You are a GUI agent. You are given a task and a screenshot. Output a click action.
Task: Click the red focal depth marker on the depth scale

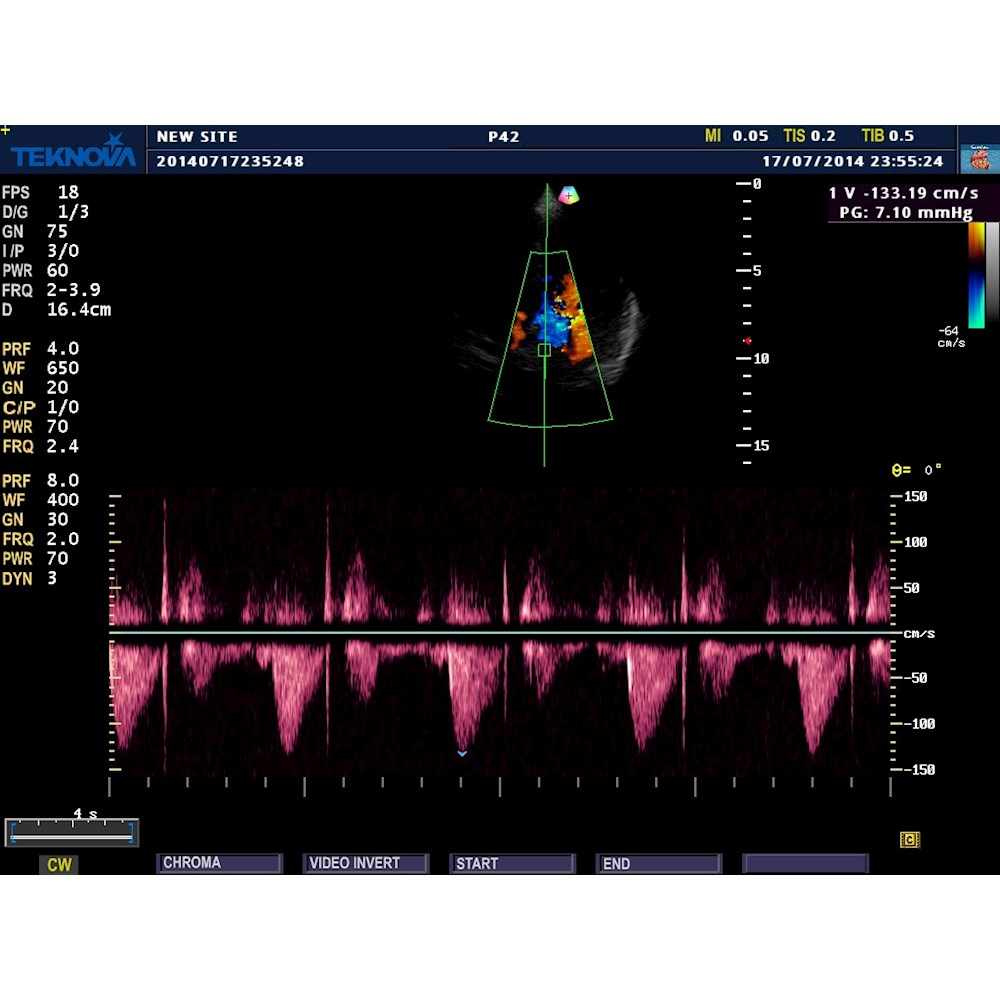coord(748,340)
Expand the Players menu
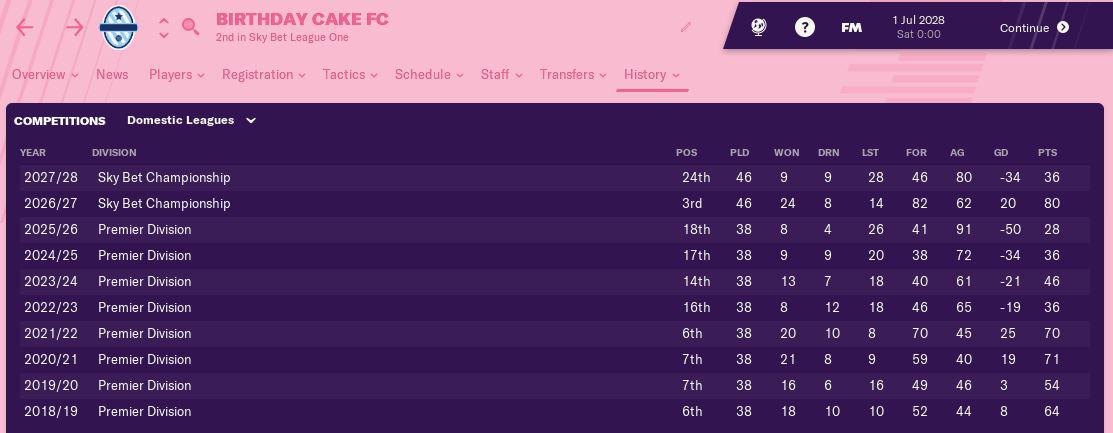This screenshot has width=1113, height=433. (176, 75)
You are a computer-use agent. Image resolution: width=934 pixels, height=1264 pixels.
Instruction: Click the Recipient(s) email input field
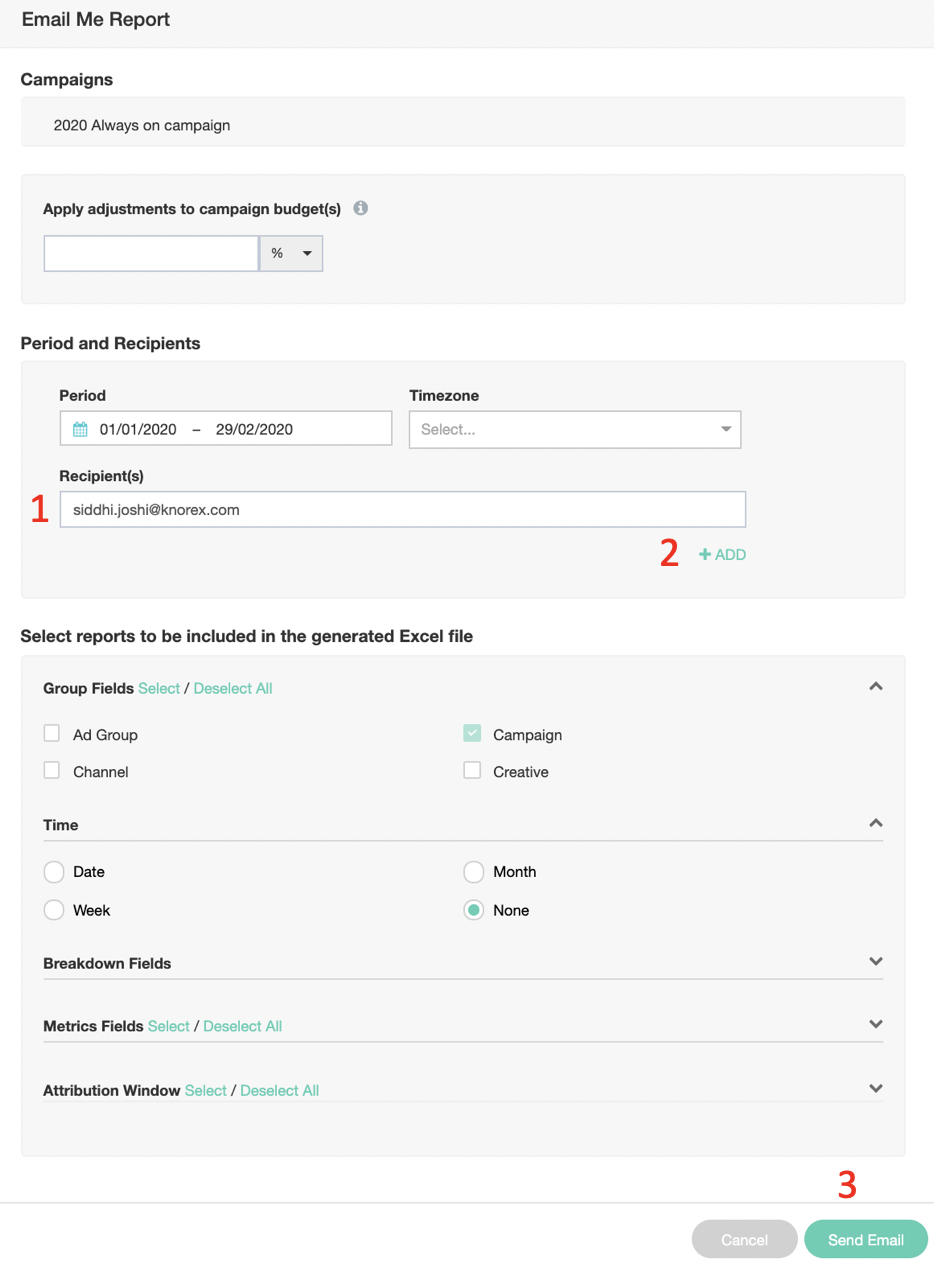coord(402,509)
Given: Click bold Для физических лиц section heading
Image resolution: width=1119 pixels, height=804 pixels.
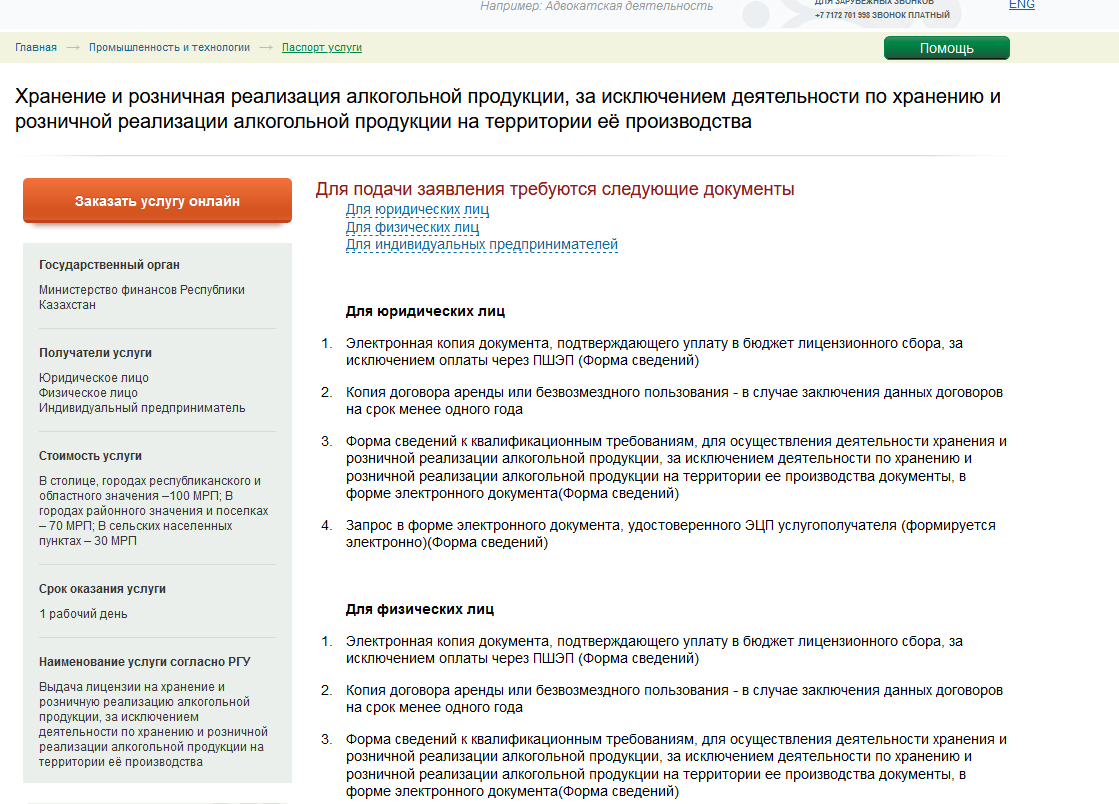Looking at the screenshot, I should coord(420,609).
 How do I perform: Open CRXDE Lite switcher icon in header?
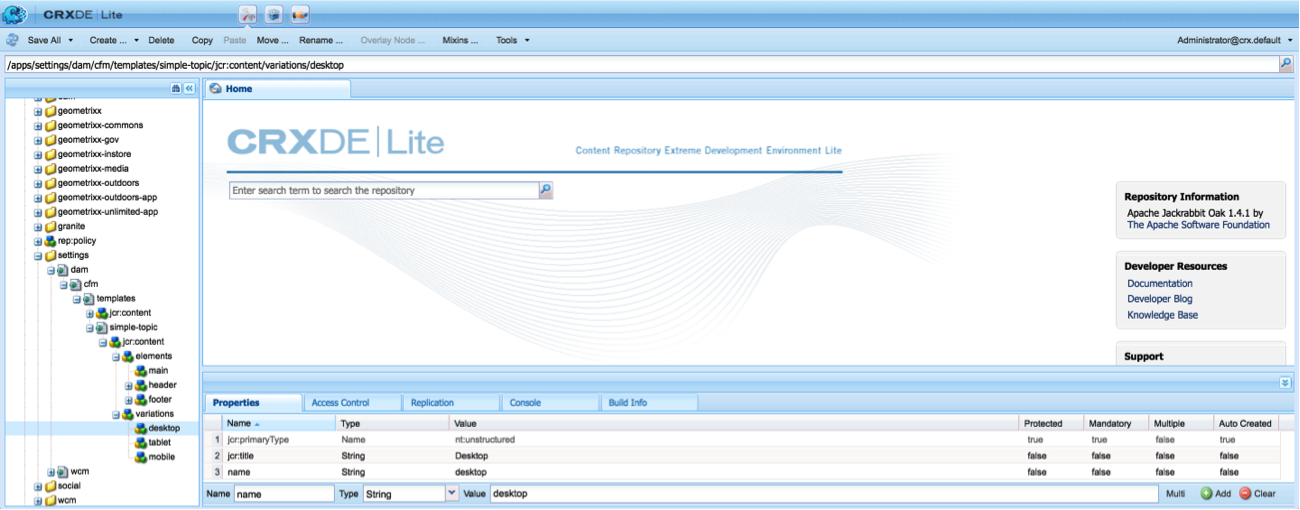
☆ ☆ ☆ ☆
** Problem details **
Repeat the material above verbatim. Leave the pictures behind.

** Reply **
You are a GUI agent. You are given a task and a screenshot. Output a click action.
Task: Click the red focal depth marker on the depth scale

coord(748,340)
Expand the Players menu
This screenshot has width=1113, height=433. (176, 75)
You are a computer-use agent. Image resolution: width=934 pixels, height=1264 pixels.
Instruction: Click the Recipient(s) email input field
coord(402,509)
Given: Click bold Для физических лиц section heading
Image resolution: width=1119 pixels, height=804 pixels.
Looking at the screenshot, I should coord(420,609).
 How do I perform: Open CRXDE Lite switcher icon in header?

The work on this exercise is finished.